## REQUIRED WORK
Tally the lines in the listing below that contain "agent" and report the tally alone.

## SOURCE INFORMATION
+ + +

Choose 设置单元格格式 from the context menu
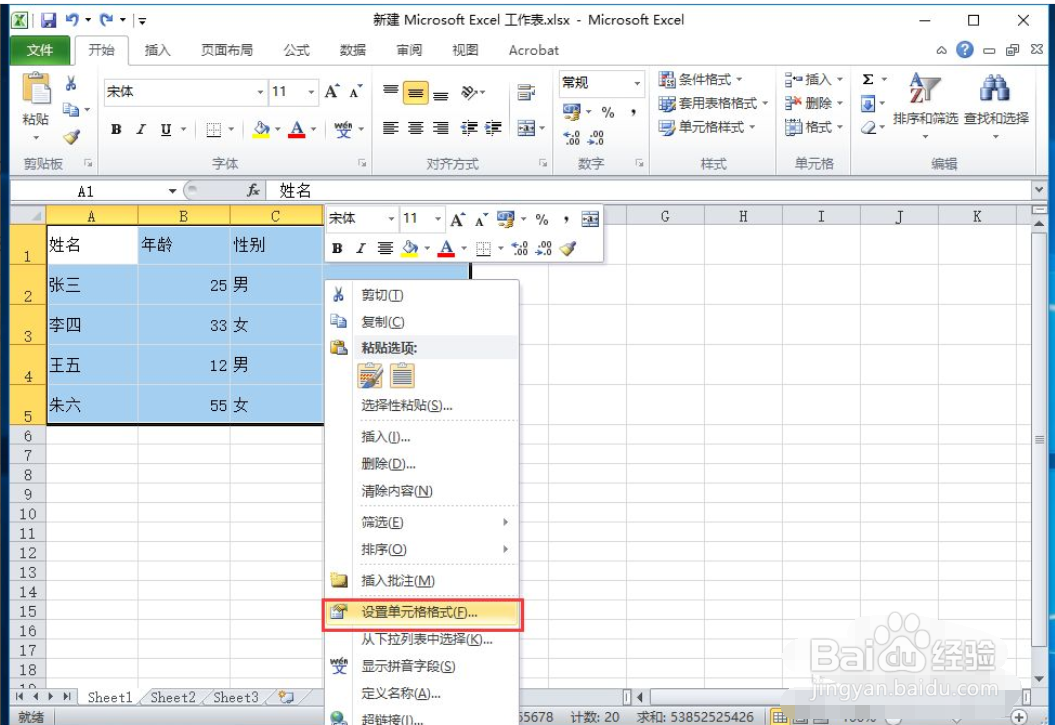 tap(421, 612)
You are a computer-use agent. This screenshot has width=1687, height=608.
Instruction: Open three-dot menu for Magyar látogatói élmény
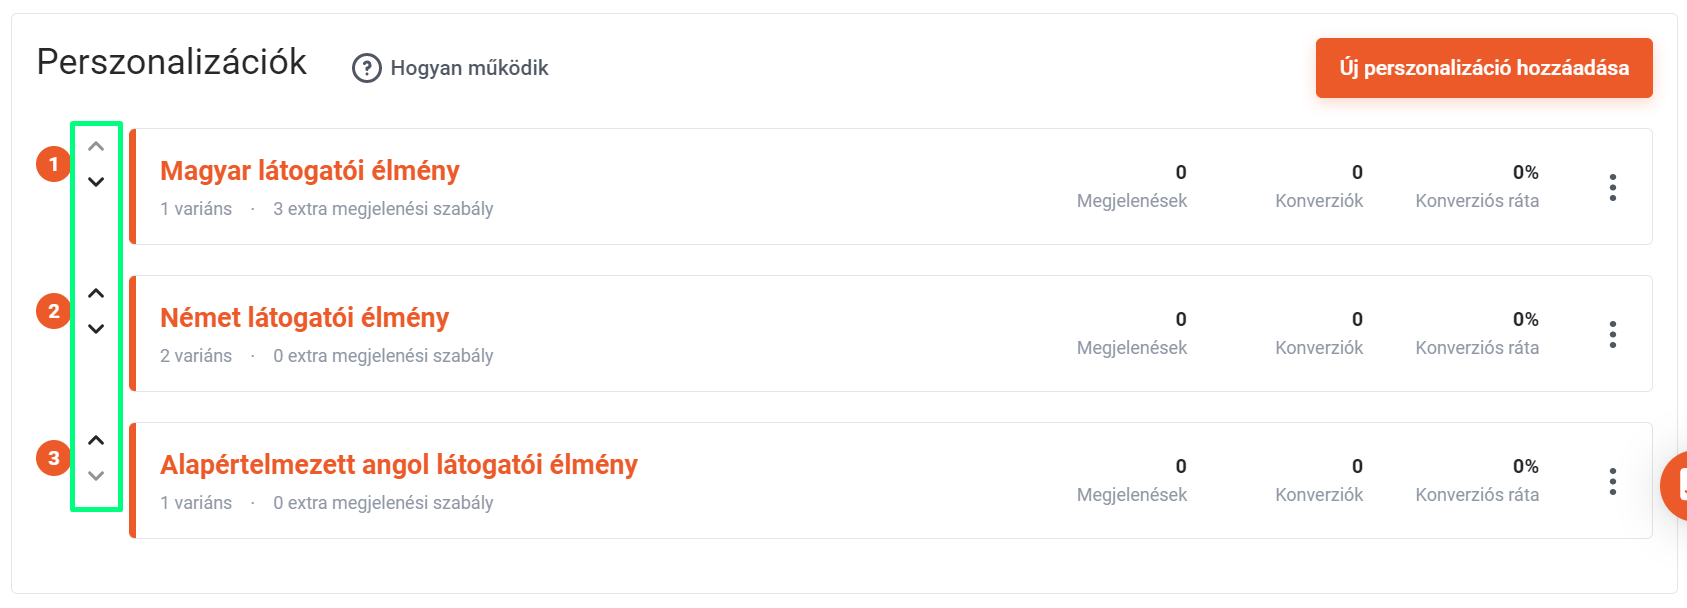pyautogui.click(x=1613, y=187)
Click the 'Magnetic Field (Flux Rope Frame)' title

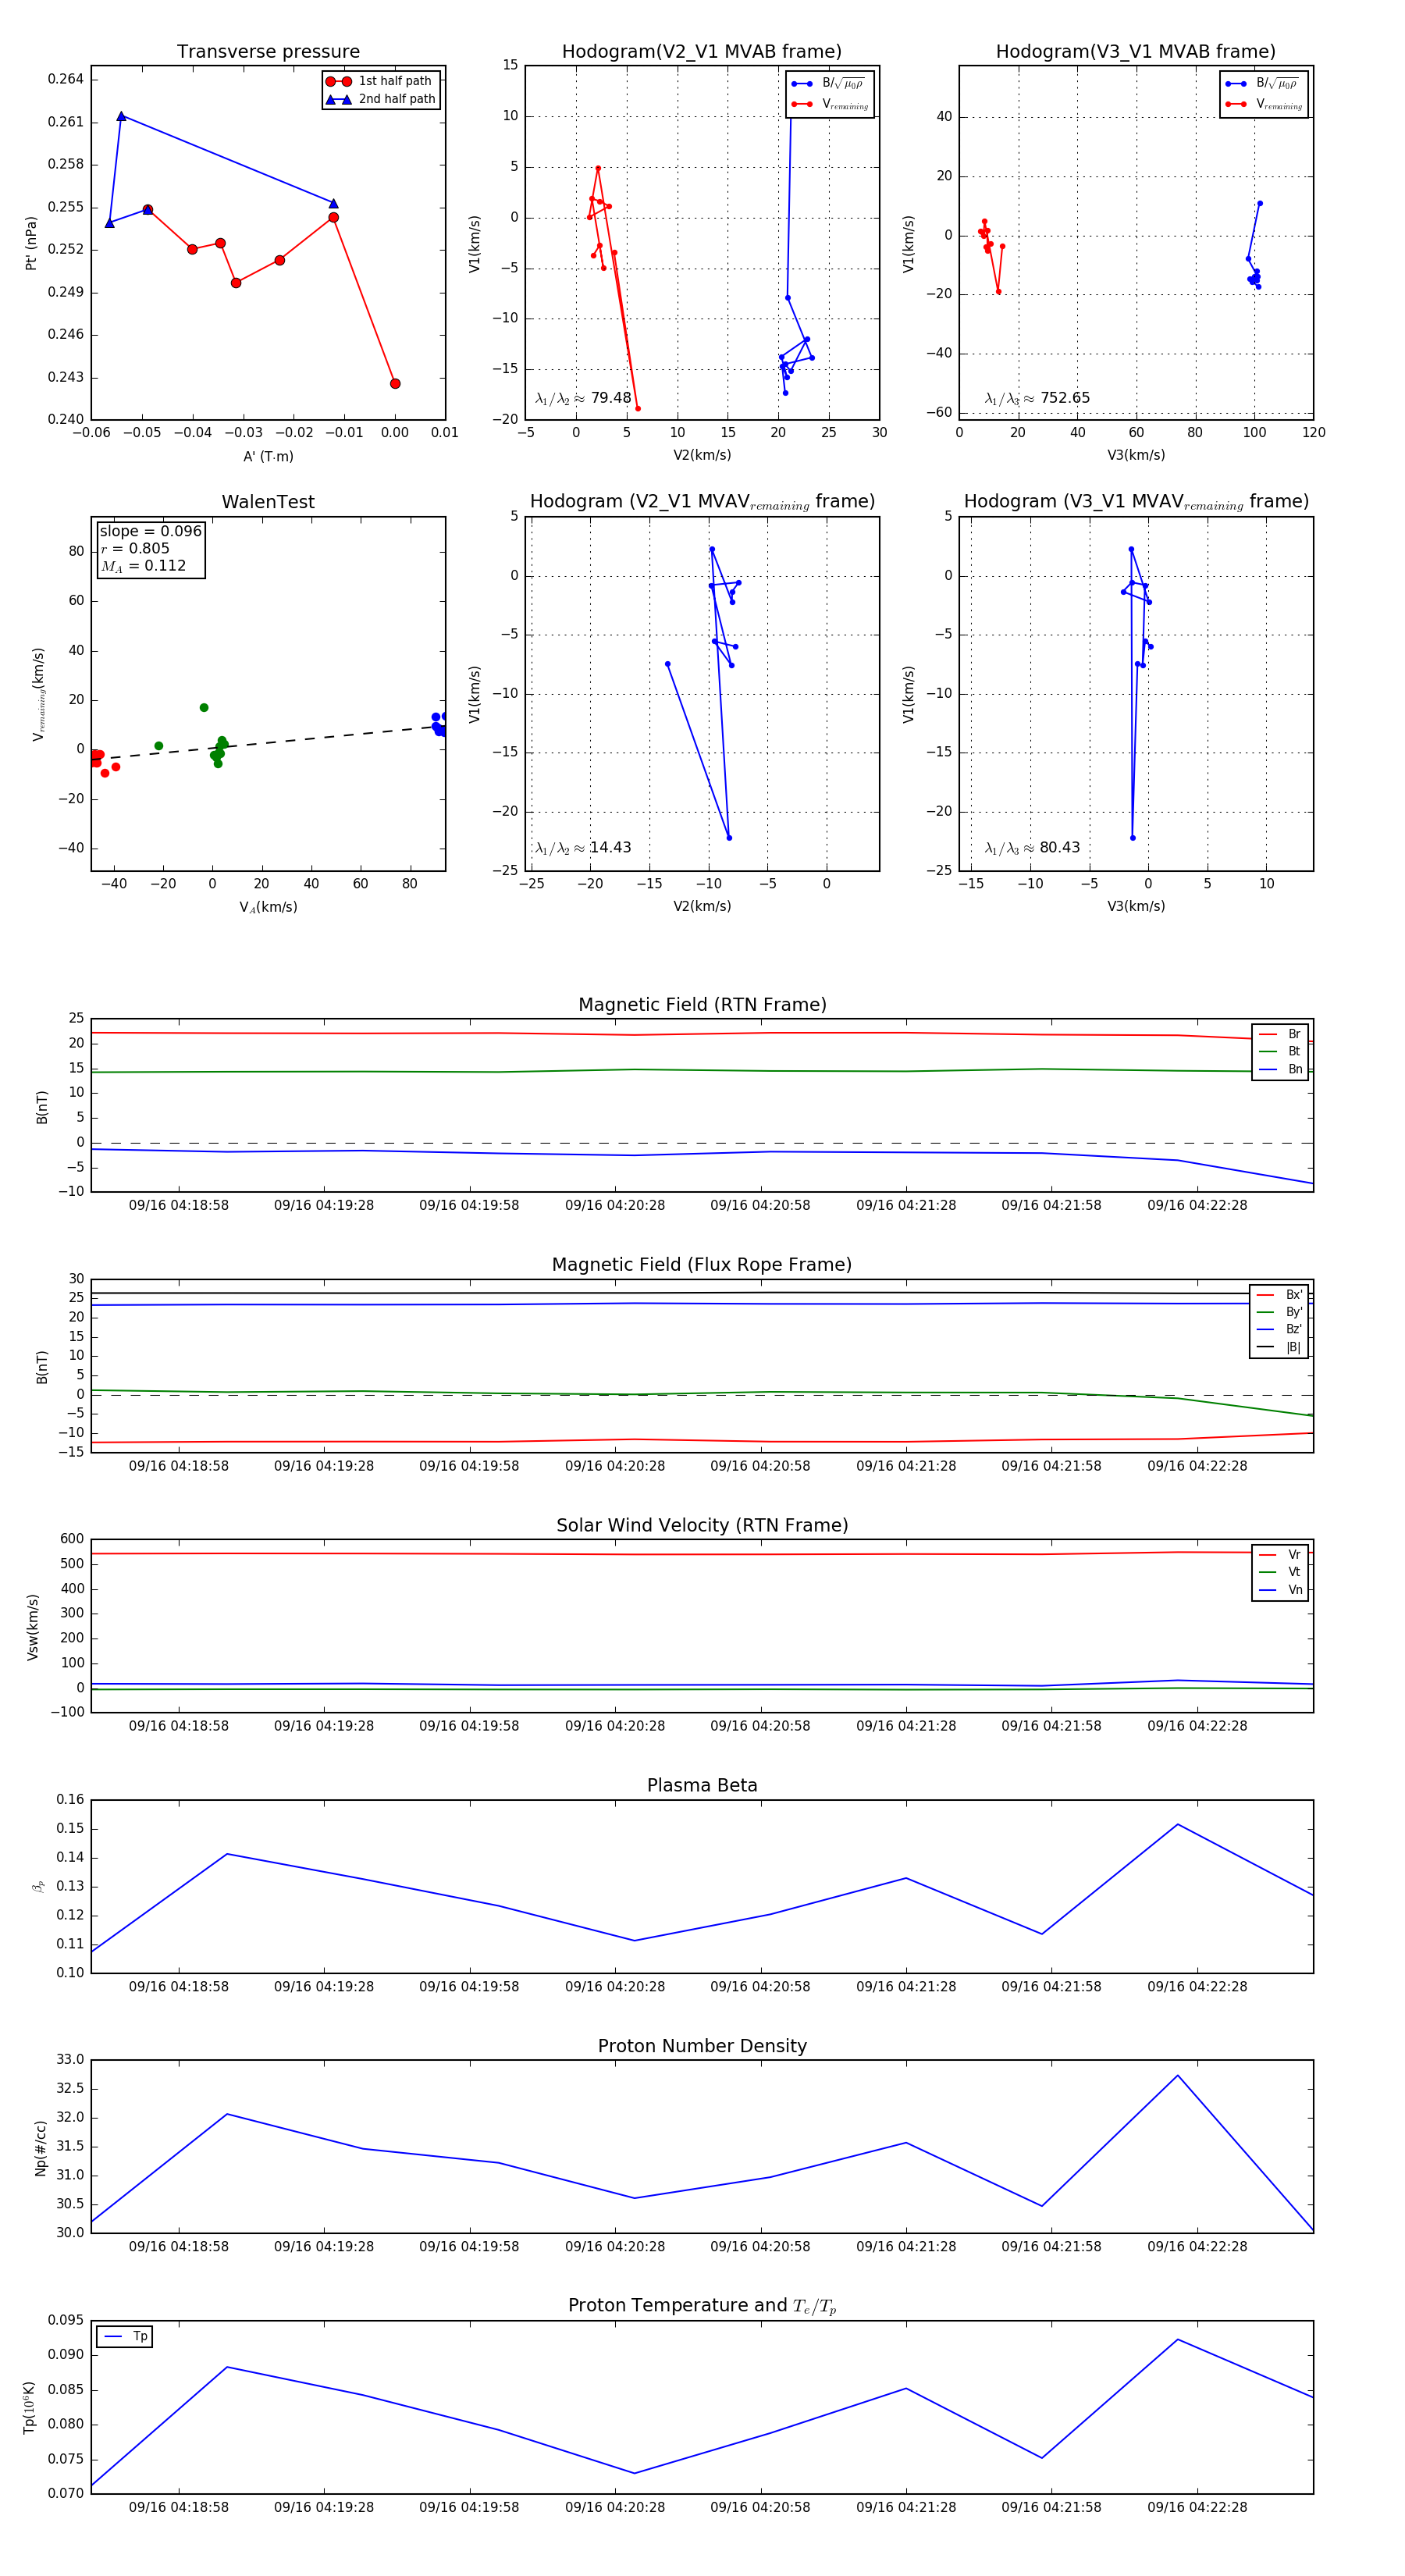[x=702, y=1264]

+ + +

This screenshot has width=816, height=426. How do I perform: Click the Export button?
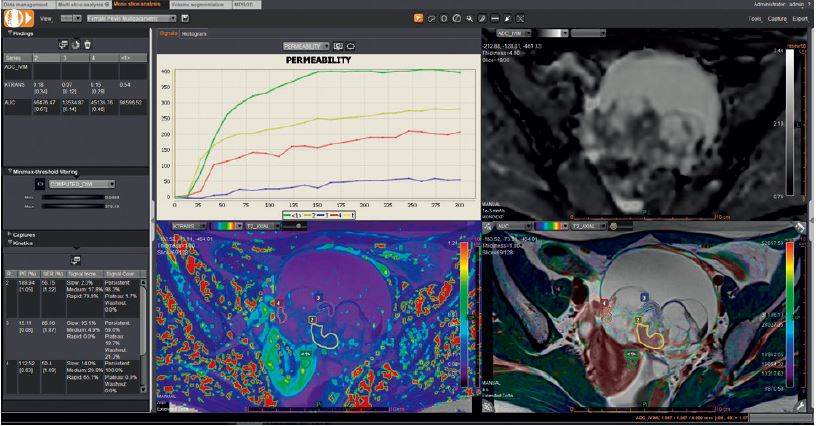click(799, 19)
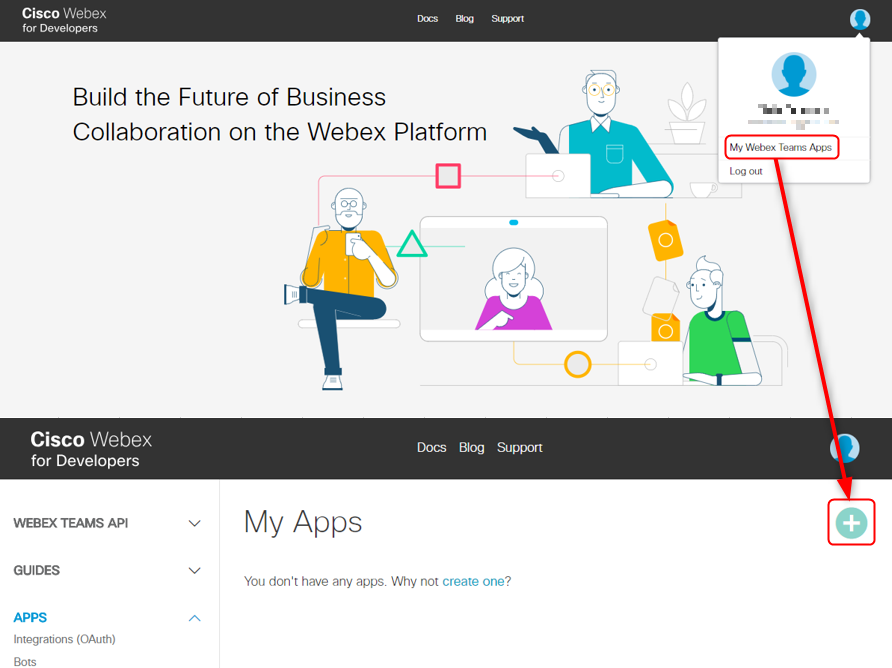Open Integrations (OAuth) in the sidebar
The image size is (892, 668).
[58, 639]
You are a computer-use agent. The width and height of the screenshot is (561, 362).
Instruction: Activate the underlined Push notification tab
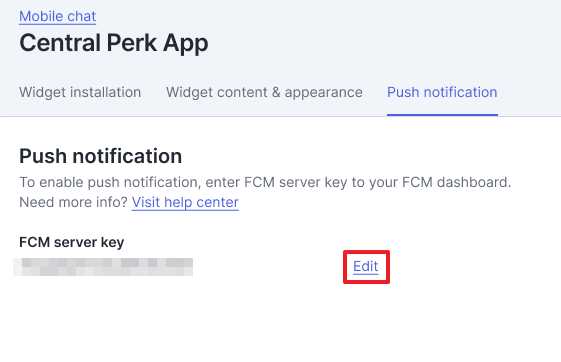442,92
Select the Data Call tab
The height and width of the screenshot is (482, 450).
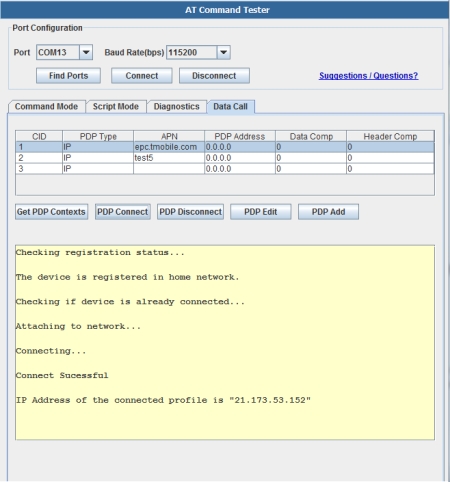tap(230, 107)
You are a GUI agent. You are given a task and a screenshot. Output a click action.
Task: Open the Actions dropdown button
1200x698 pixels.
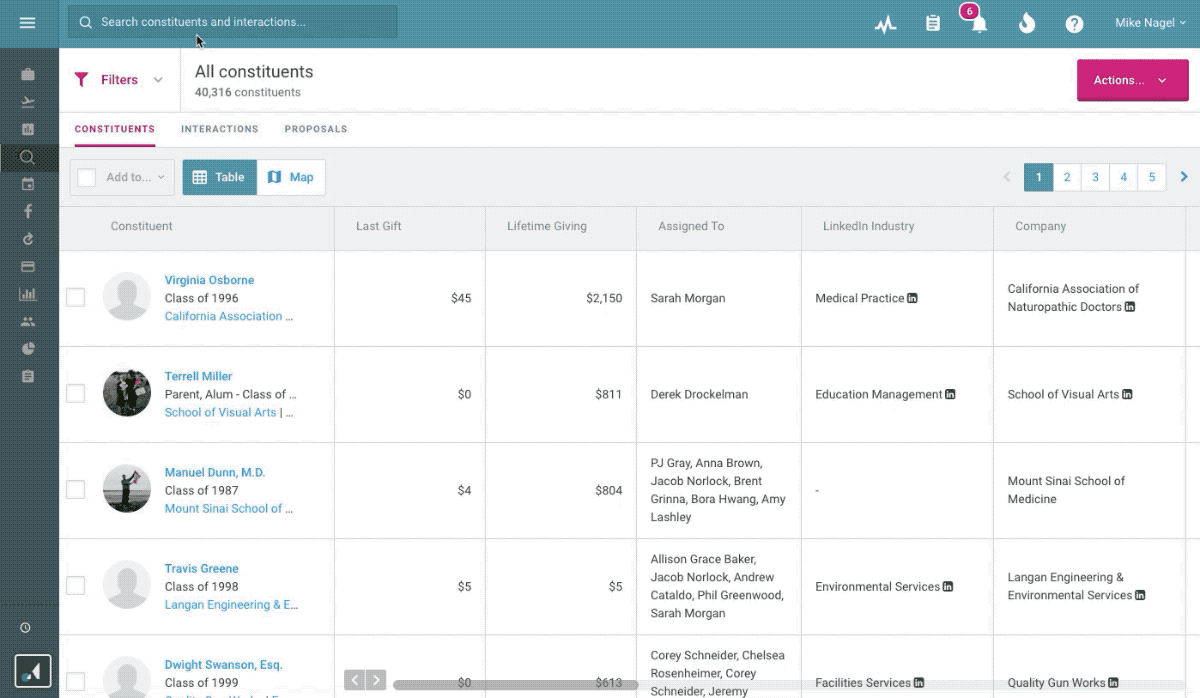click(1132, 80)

+ + +

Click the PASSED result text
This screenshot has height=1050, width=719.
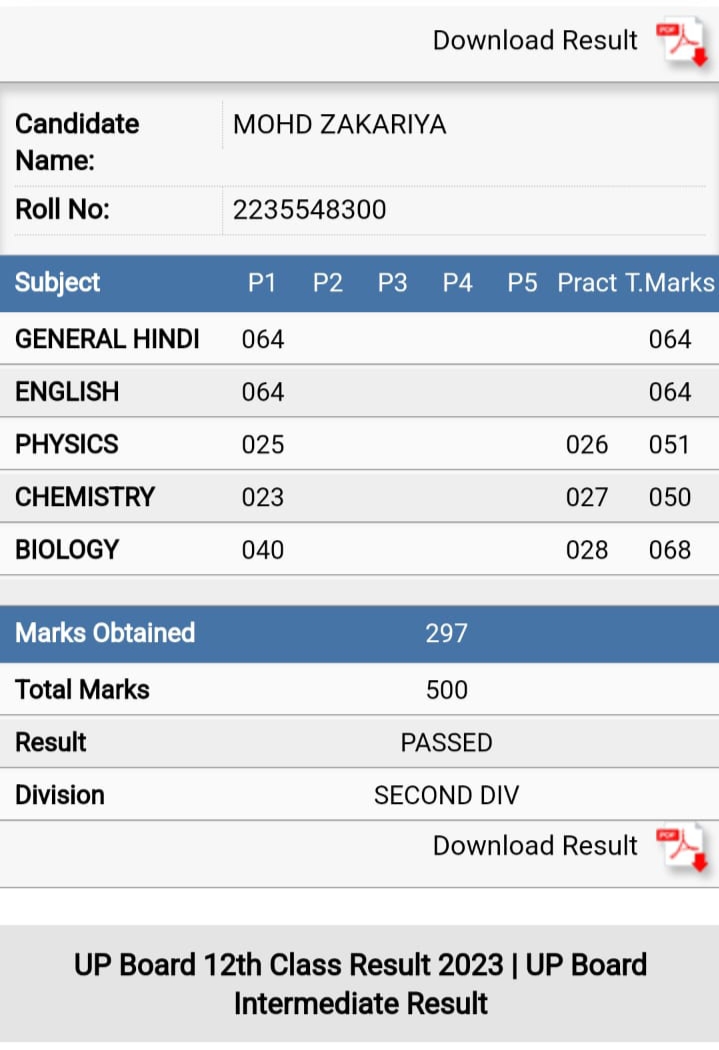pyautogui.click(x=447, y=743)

+ + +

## REPLY TO THE EXERCISE
3